> [Passage provided]
========================================================================

The method for producing the substrate with an antifouling coating film of the present invention is not particularly limited, and for example, the method may be used which has a step (I) of applying or impregnating the antifouling coating composition of the present invention to a substrate to obtain a coated body or an impregnated body; and a step (II) of drying the coated body or impregnated body.

In the step (I), the coating composition may be applied to the substrate by the coating method described above. In addition, the method of impregnation is not particularly limited, and may be performed by immersing the substrate in a coating composition in an amount sufficient for impregnation. The method for drying the coated body or the impregnated body is not particularly limited, and the coated body or the impregnated body may be dried by the same method as that used in the production of the antifouling coating film.

The substrate with an antifouling coating film of the present invention can also be obtained by a production method comprising the step (i) of forming a coating film by drying the present composition and the step (ii) of adhering the coating film to a substrate.

The method for forming the coating film in the step (i) is not particularly limited, and the coating film can be produced by the same method as that used in producing an antifouling coating film.

The method of attaching the coating film to the substrate in the step (ii) is not particularly limited, and for example, the method described in JP-A2013-129724 may be used for the attachment.

The antifouling method of the present invention uses an antifouling coating film formed by the present composition, and provides an antifouling coating film to various substrates to inhibit fouling of the substrates, specifically, to inhibit adhesion of aquatic organisms and the like.

The composition can be used for maintaining the antifouling property of a base material for a long period of time in a wide range of industrial fields such as ships, fishery and underwater (marine) structures. Examples of such a base material include ships (large steel vessels such as container ships and tankers, fishing vessels, FRP vessels, wooden vessels, hull plates of yachts, new ships and repair vessels), fishery materials (ropes, nets, fishing gear, floats, buoys, etc.), and marine structures such as super-floating docks. Among them, the substrate is preferably selected from ships, underwater structures, and fishery materials, more preferably selected from ships and underwater structures, and still more preferably ships.

========================================================================

> [Dataset content]

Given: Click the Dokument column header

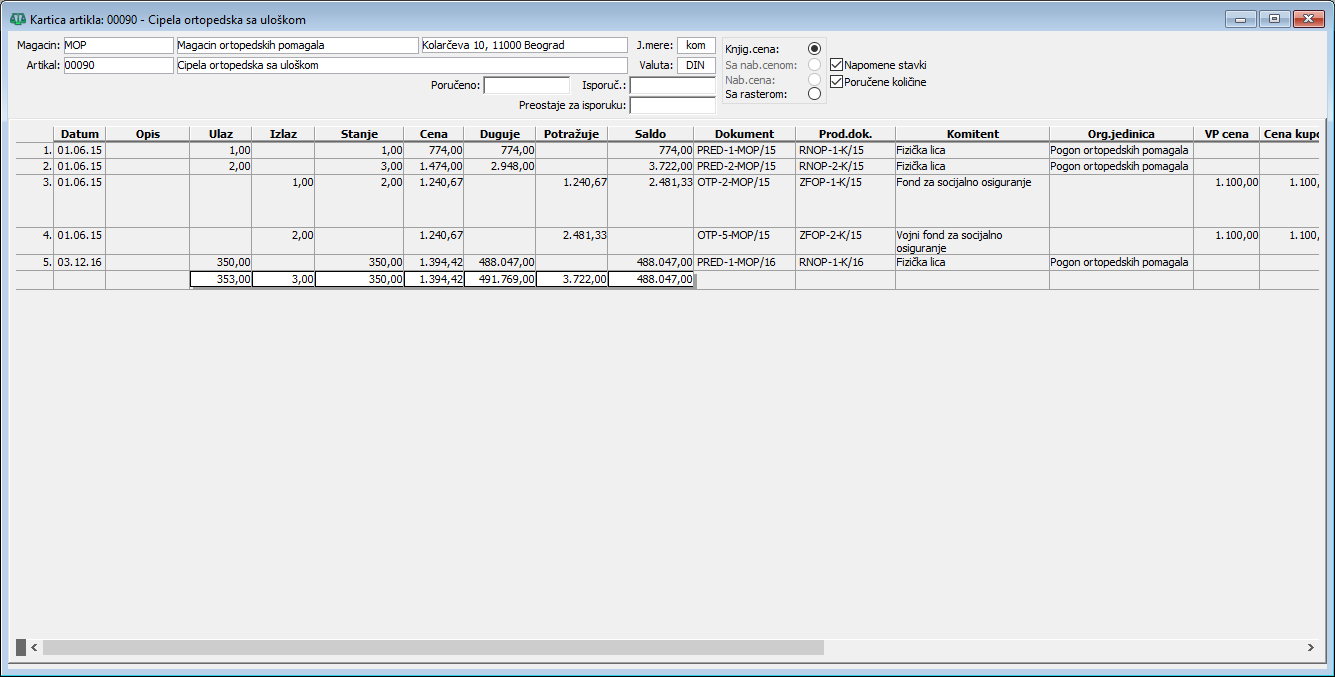Looking at the screenshot, I should coord(744,134).
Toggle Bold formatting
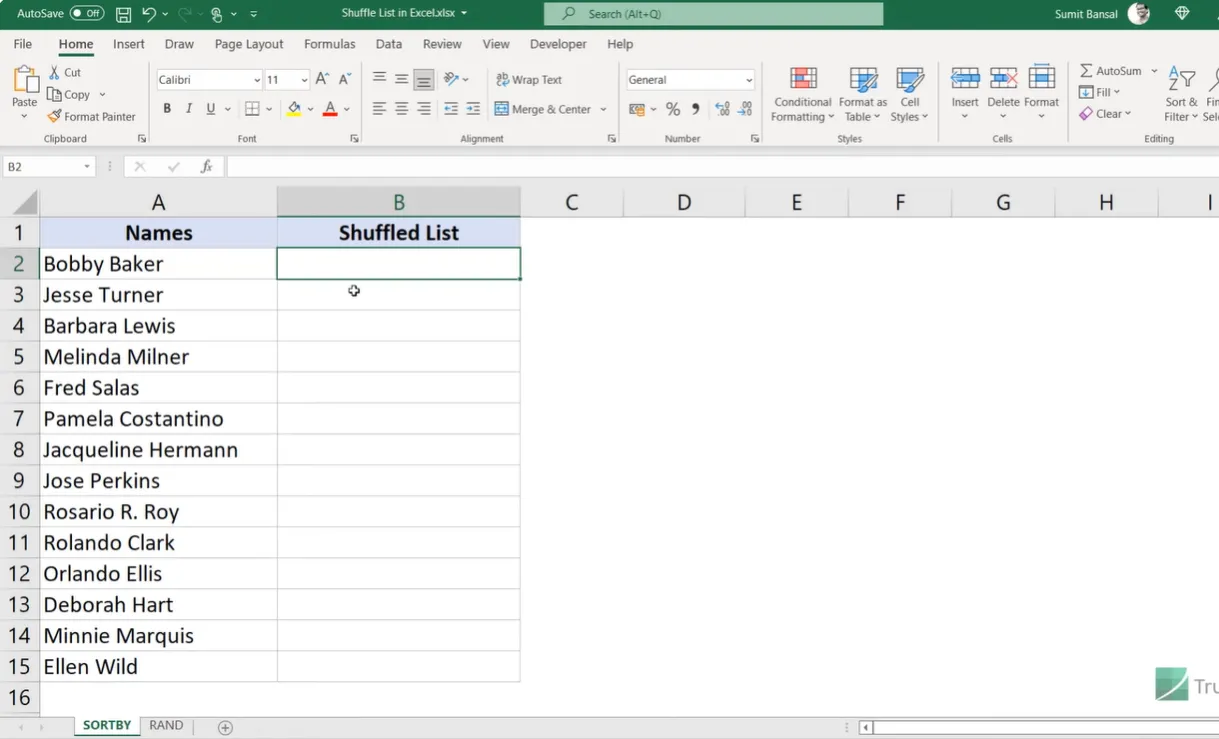The image size is (1219, 739). coord(167,109)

========================================================================

> [Required task 1]
In the passage on antifouling coatings, what is the antifouling method meant to accomplish by providing a coating film to substrates? Explain in one to three sentences.
> [Required task 2]
Extend the passage on antifouling coatings, picking up after its final sentence.

> [Task response 1]
The antifouling method provides a coating film formed from the composition to various substrates to inhibit fouling of those substrates. Specifically, it inhibits the adhesion of aquatic organisms and the like.

> [Task response 2]
The substrate on which the present composition is formed may be a surface treated with another treating agent such as an anticorrosive agent, a surface on which some coating film such as a primer has been formed, a surface on which the present composition has been applied, or the like, and the type of coating film with which the antifouling coating film of the present invention is in direct contact is not particularly limited.

Examples

Hereinafter, the present invention will be described in further detail with reference to examples, but the present invention is not limited to the examples. Hereinafter, "parts" means parts by mass unless the gist is specifically violated.

[ Production of hydrolyzable Polymer (A) ]

In the production of the hydrolyzable polymer (A), first, the hydrolyzable group-containing monomers (a 1-1) and (a 1-2) are prepared as follows.

< Preparation example 1: preparation of hydrolyzable group-containing monomer (Metal ester group-containing monomer) (a 1-1)

85.4 Parts by mass of propylene glycol monomethyl ether and 40.7 parts by mass of zinc oxide were charged into a reaction vessel equipped with a stirrer, a condenser, a thermometer, a dropping device, a nitrogen inlet tube, and a heating/cooling jacket, and the temperature was raised to 75℃while stirring. Next, a mixture containing 43.1 parts by mass of methacrylic acid, 36.1 parts by mass of acrylic acid, and 5.0 parts by mass of water was added dropwise from the dropping device at a constant rate of 3 hours. After the completion of the dropwise addition, the mixture was stirred for 2 hours, and then 36.0 parts by mass of propylene glycol monomethyl ether was added thereto to obtain a reaction solution containing a monomer having a hydrolyzable group (a monomer having a metal ester group) (a 1-1).

< Preparation example 2: preparation of hydrolyzable group-containing monomer (Metal ester group-containing monomer) (a 1-2)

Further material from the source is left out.